_Document extract_
By the time I made that call to the Lucinda Ellery Consultancy there was very little hair left on my head. It had become impossible to hide the large bald patches, even behind the permanent up-do that was my calling card. My partner said he loved me, but I didn’t love myself.

My hair issues hurt my confidence – and my career

My hair story definitely hurt my professional life. Rival colleagues sensed my secret vulnerability. People used to sneak up behind my desk and try to swiftly undo my hairclips.

“Go on, Anna, let your hair down,” was the bullying ‘joke’, fully aware that something was stopping me. For my birthday one year my office designed a collage card featuring my face topped with allegedly witty hairstyles – from Marie Antoinette-like tall-ship wigs to punk Mohicans, from Jennifer Aniston’s iconic ‘Rachel’ style to cornrows, an Afro, dreadlocks and more. Very amusing. Not. Needless to say, it all added to me feeling super unconfident. I never even considered putting my naked head above the parapet for promotion.

Now, after 30 years of unstoppable self-harm – giving in to the overwhelming craving for warm release after the pain of pulling, then knowing I had yet again destroyed weeks’ or months’ worth of hopeful regrowth – I was on the cusp of transformation.

Nervous ahead of the first consultation

I was shaking when I drove to meet the Lucinda Ellery team for the first time, unsure they could help me. Jumpy, I scraped the entire length of my brand new Mercedes. The car proved more expensive to fix than my hair has ever been!

The minute I was buzzed into the Consultancy all that fear dropped away. The salon is gorgeous: a bright, beautiful, safe, warm and welcoming space. I was greeted with genuine care. No one was judging. Everyone was there to help. Privacy and discretion guaranteed.

Best of all, I was told with sincerity and warmth that mine was not the worst case Lucinda Ellery had seen. In fact, I had plenty of natural hair on my head for them to work with.

I also heard for the first time that hair-pulling is surprisingly common. I had researched my condition and had come across the term Trichotillomania. Have to say, still not thrilled with the ‘mania’ element of the term that is cobbled together from various Greek medical words. And I had no idea how many women might suffer from this destructive impulse. I was pretty sure I was the only one. Back in the day, that sort of information simply wasn’t out there.

The salon had the reassurance. Although just under 2% of us worldwide have the condition, more commonly known as TTM, they explained that it is more prevalent among females. You just feel alone because we don’t exactly see TTM women power-posing their way across the planet, gleaming scalps signalling our sexual allure and feminine mojo. And I wasn’t mad. I was merely one of those (mainly starting in childhood, in response to events we cannot control) who find release in hurting their own largest and nearest vital organ, their skin – by worrying at it and its variations. Girls and boys skin-pick, nail-bite, hair-pull, cut, ink, score and pierce their skin. Taking it out on ourselves provides relief from circumstances we cannot alter.

Lucinda Ellery explained the various practical hair solutions the salon offers. It was made clear it was entirely my choice as to which system might best serve me.

I decided on the Intralace, where a fine mesh is placed over your own hair which is then lifted through it and attached to it. Hair is then added in any colour you desire. You can stick with your own shade or have your hair tinted to match what you’ve selected instead. The result is then styled very naturally in the shape and length you desire.

Normal everyday activities will not disturb the integrity of the Intralace, because it is attached to your own existing hair base. It will never fly off in wind, rain, gales, during sport, or while you’re getting romantic. Moreover, the system prevents you pulling or scratching your own hair underneath, giving your follicles a chance to heal and regenerate.

_Tasks to complete_
1. Reproduce everything in the hair-pulling account from "Best of all, I" down to "to work with.".
2. In the hair-pulling account, which hair system does the writer decide on?
3. For each statement, say whether it agrees with the hair-pulling account, and quote the words that decide it: (a) The writer scraped a brand new Mercedes while driving to the first meeting with the Lucinda Ellery team. (b) The salon explained that the condition is more prevalent among males. (c) The Intralace can fly off in strong wind.
None of the items that come next are needed.

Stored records

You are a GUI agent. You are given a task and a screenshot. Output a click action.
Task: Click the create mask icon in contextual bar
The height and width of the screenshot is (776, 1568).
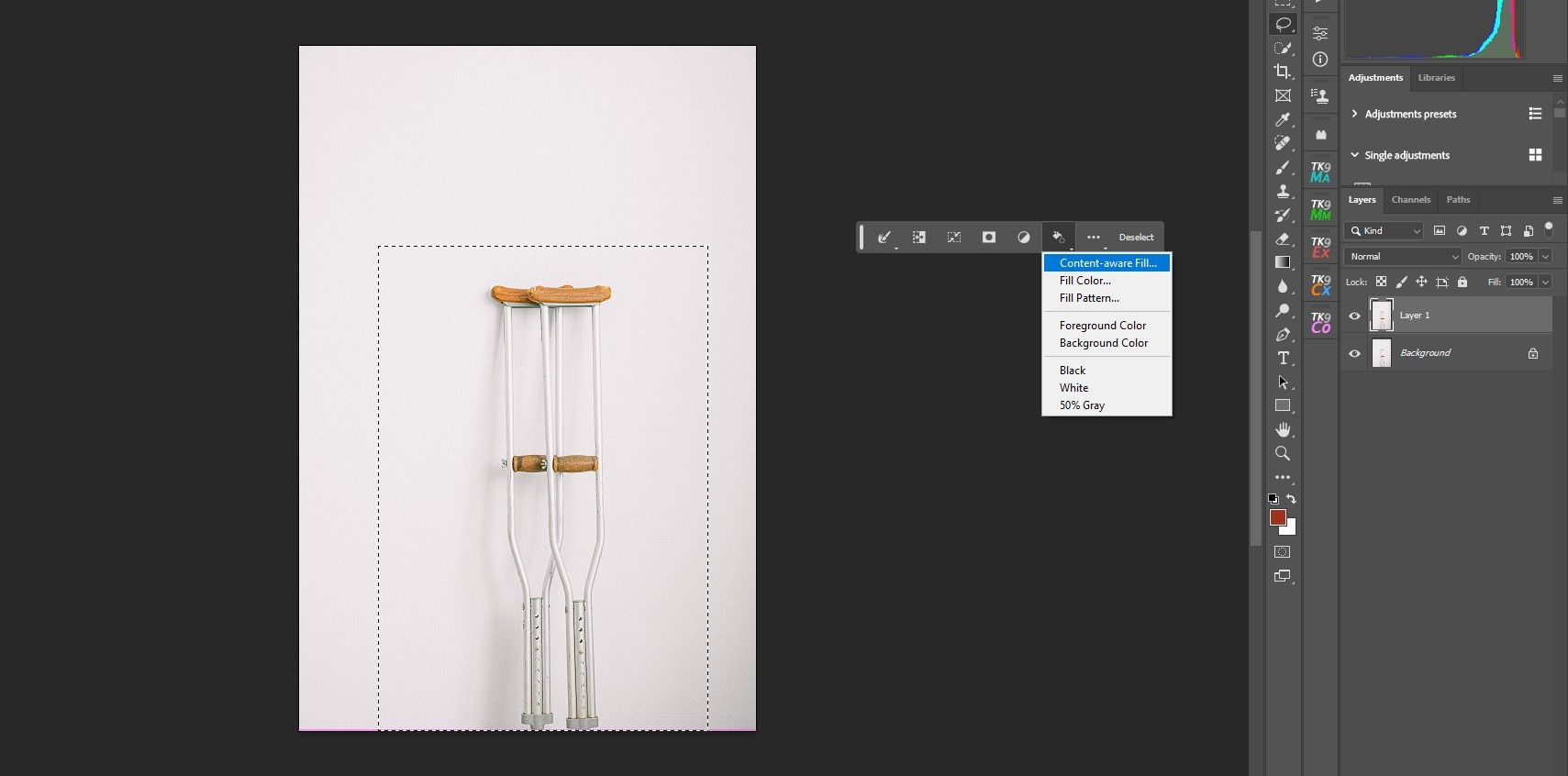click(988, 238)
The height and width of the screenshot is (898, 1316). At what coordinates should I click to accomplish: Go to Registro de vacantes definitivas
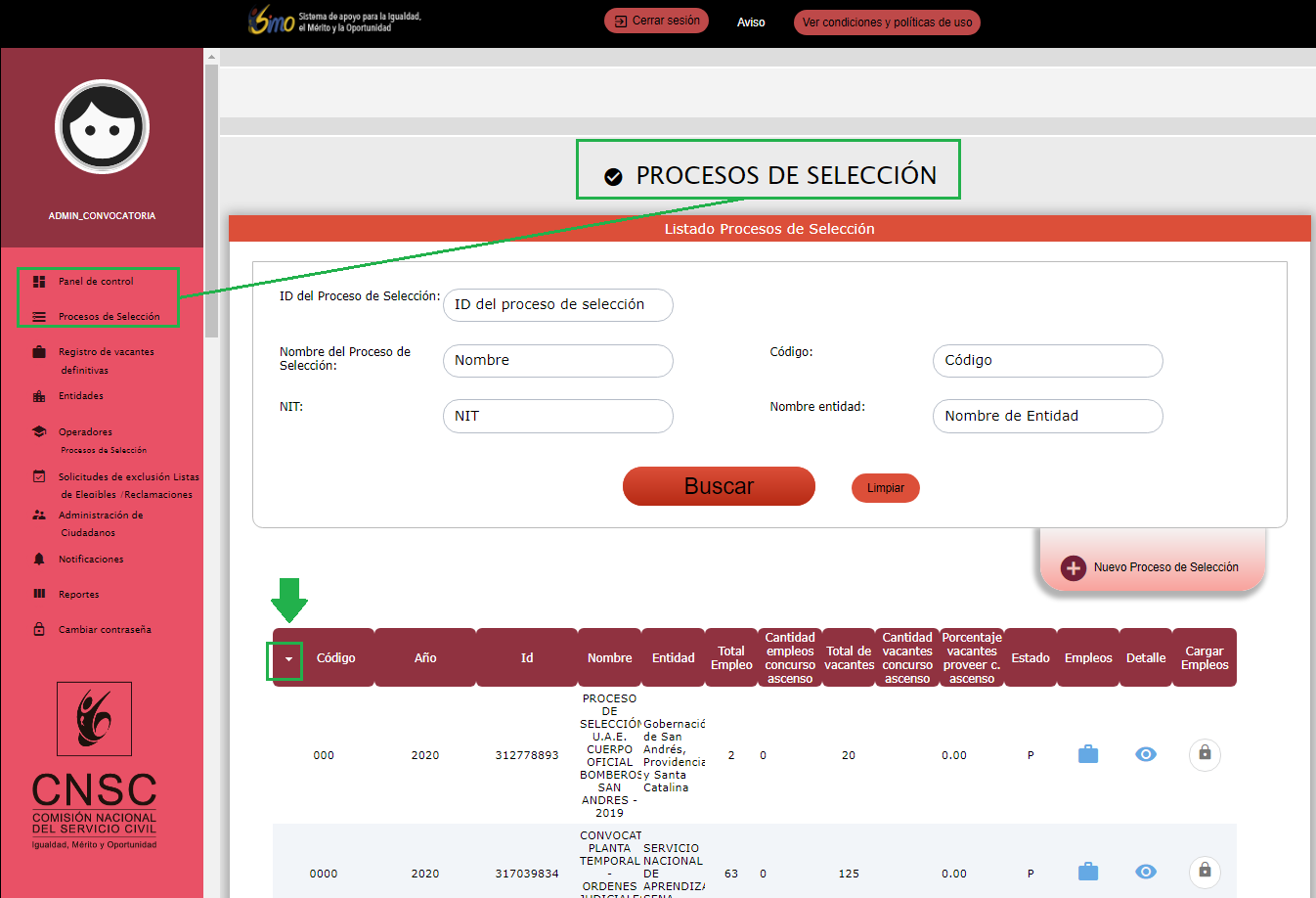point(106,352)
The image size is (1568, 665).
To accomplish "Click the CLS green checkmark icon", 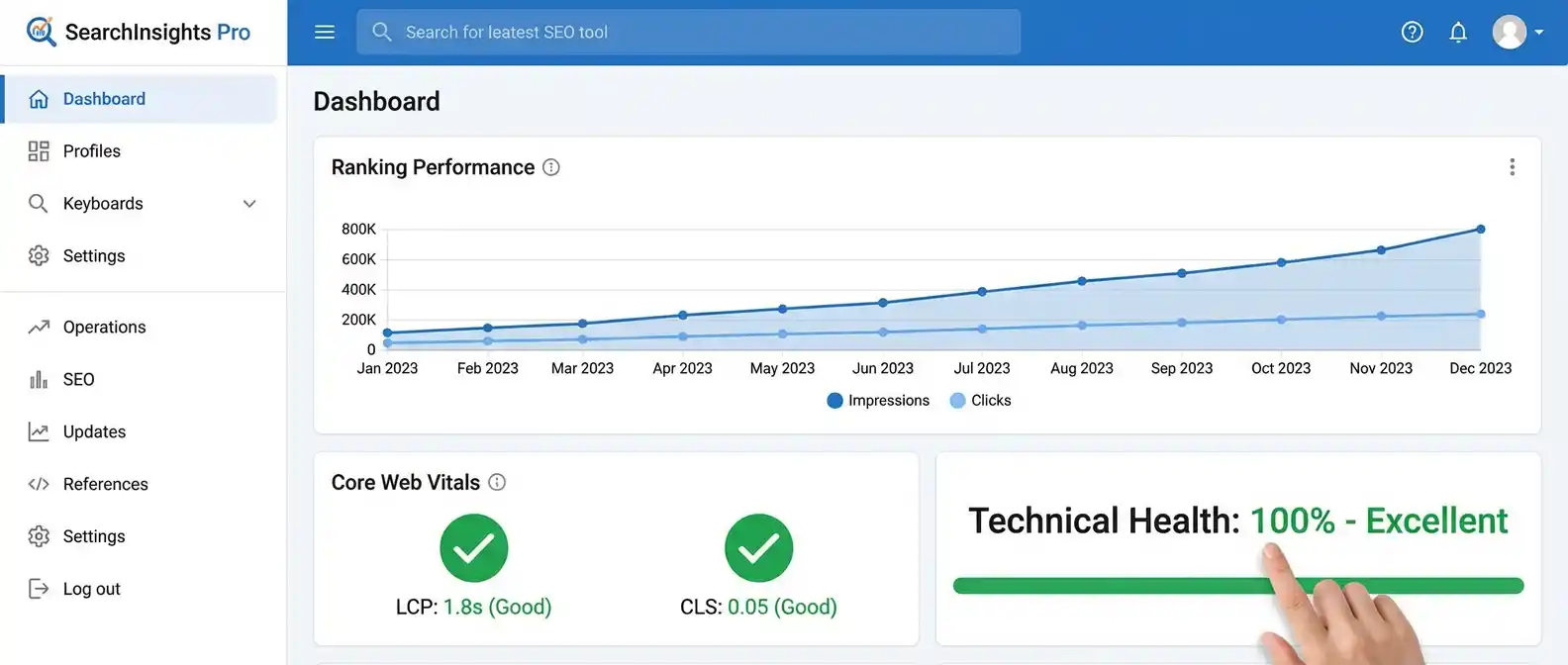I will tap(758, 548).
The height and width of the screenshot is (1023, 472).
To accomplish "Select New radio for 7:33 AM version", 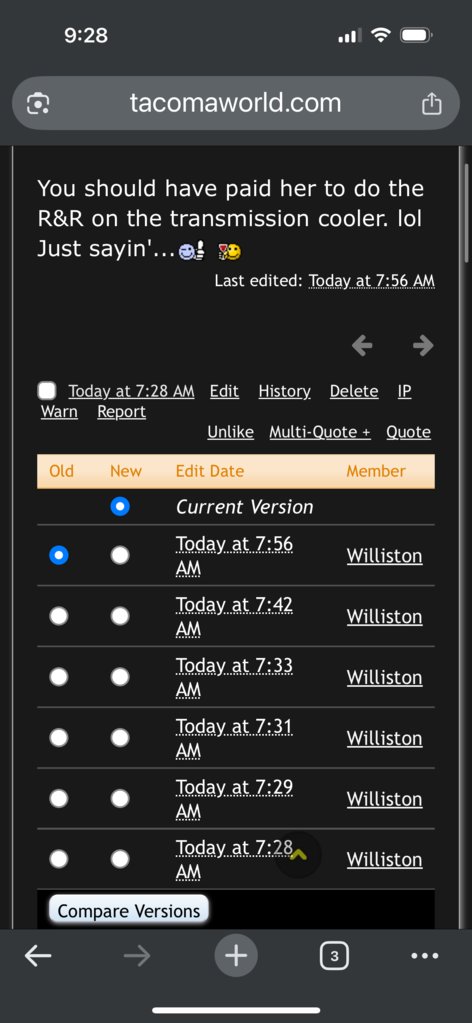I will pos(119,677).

_Answers_
1.
Best of all, I was told with sincerity and warmth that mine was not the worst case Lucinda Ellery had seen. In fact, I had plenty of natural hair on my head for them to work with.

2. The Intralace.

3.
(a) Yes: "Jumpy, I scraped the entire length of my brand new Mercedes."
(b) No: "they explained that it is more prevalent among females."
(c) No: "It will never fly off in wind, rain, gales, during sport, or while you’re getting romantic."